PROBLEM DETAILS:
Nothing besides a number belongs in the answer, which is how many lines of the listing contain the string "sidebar".
*** DATA UNDER STUDY Section Begins ***
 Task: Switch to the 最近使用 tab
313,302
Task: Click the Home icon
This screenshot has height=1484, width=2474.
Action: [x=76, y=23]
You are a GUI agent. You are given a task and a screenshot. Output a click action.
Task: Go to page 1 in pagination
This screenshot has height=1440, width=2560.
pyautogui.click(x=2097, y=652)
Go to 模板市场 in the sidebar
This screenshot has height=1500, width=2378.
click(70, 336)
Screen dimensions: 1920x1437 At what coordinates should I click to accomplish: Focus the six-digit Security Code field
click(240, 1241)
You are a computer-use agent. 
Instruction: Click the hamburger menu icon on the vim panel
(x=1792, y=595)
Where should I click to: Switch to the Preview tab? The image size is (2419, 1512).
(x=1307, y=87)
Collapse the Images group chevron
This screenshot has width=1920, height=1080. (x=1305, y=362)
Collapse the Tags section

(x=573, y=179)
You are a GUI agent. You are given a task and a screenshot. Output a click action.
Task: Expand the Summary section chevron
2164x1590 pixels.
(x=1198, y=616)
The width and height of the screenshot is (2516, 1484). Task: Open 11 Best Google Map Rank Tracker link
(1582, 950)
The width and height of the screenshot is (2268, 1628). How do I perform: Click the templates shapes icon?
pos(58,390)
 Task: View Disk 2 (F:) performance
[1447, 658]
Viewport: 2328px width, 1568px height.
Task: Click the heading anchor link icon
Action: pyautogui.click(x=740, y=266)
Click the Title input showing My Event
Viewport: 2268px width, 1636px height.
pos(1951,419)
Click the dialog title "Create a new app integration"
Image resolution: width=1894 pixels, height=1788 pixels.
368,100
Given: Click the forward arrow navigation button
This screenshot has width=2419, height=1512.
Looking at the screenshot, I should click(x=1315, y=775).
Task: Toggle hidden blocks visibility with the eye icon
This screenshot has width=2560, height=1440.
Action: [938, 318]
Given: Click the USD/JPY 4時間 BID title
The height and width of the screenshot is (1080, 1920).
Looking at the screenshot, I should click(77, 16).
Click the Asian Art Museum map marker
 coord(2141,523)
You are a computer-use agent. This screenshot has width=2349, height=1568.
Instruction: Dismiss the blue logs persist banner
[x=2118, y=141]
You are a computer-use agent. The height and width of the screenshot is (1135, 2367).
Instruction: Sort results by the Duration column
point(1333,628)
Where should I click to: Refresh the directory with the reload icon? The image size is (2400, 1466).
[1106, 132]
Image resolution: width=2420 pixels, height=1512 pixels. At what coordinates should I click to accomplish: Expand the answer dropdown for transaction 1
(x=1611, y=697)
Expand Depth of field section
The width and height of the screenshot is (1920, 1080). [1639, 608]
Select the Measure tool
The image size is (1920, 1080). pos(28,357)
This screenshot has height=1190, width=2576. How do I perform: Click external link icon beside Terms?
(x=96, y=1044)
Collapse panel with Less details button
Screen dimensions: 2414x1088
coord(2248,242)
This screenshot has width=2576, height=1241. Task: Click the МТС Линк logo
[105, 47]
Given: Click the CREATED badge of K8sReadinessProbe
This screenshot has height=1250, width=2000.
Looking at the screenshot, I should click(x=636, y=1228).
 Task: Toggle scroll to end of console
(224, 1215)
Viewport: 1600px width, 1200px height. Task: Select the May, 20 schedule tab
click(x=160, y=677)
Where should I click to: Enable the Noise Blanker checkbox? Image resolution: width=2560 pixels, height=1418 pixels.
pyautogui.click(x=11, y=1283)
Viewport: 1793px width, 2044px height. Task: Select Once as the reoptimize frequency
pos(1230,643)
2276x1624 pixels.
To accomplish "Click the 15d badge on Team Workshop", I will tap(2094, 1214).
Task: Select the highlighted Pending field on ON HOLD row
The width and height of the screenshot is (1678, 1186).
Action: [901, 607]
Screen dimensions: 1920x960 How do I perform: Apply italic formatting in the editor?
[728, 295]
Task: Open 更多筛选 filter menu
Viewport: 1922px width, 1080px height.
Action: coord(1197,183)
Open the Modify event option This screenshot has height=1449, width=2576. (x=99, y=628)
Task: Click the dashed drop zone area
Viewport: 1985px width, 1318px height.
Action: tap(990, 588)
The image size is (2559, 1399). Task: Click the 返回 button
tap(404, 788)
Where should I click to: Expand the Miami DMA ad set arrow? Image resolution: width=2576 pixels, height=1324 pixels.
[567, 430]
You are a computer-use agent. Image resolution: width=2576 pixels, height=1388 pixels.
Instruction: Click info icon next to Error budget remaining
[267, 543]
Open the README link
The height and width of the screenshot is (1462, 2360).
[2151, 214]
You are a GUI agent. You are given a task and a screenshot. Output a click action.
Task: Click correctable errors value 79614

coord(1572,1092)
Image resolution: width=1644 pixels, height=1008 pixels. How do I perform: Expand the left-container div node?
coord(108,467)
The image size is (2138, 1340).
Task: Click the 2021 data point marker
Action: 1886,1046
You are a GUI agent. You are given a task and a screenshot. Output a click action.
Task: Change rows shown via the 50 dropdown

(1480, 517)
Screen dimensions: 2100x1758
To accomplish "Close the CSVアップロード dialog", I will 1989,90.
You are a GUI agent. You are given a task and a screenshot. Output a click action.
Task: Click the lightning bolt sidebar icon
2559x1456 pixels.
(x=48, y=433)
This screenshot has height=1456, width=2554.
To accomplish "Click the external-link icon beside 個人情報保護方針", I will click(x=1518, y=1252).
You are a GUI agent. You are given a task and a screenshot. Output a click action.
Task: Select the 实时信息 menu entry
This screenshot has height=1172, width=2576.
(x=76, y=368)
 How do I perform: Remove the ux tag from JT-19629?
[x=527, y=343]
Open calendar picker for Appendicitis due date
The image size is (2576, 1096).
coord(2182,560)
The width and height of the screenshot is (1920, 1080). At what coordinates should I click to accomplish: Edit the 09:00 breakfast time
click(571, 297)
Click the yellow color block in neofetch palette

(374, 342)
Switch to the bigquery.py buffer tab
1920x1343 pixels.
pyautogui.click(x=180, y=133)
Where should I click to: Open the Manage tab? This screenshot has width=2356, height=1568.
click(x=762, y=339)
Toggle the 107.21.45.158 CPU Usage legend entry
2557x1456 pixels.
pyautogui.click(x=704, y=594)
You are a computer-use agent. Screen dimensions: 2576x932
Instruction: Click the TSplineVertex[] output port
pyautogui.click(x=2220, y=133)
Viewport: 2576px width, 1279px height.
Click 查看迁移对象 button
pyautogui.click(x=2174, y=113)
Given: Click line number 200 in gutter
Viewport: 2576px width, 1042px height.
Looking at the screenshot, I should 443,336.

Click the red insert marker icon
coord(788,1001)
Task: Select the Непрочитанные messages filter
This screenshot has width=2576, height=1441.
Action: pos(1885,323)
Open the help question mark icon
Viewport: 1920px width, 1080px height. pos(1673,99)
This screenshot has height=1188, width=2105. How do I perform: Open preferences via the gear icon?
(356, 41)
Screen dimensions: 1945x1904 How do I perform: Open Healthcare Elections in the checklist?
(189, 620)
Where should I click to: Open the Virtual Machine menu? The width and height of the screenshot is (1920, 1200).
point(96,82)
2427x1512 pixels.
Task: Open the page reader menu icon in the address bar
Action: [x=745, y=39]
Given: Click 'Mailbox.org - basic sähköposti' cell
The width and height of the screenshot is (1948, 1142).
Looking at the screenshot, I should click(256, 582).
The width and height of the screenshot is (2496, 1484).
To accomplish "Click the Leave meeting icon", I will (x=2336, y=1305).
*** DATA UNDER STUDY Section Ends ***
RESULT FOR THIS TASK:
2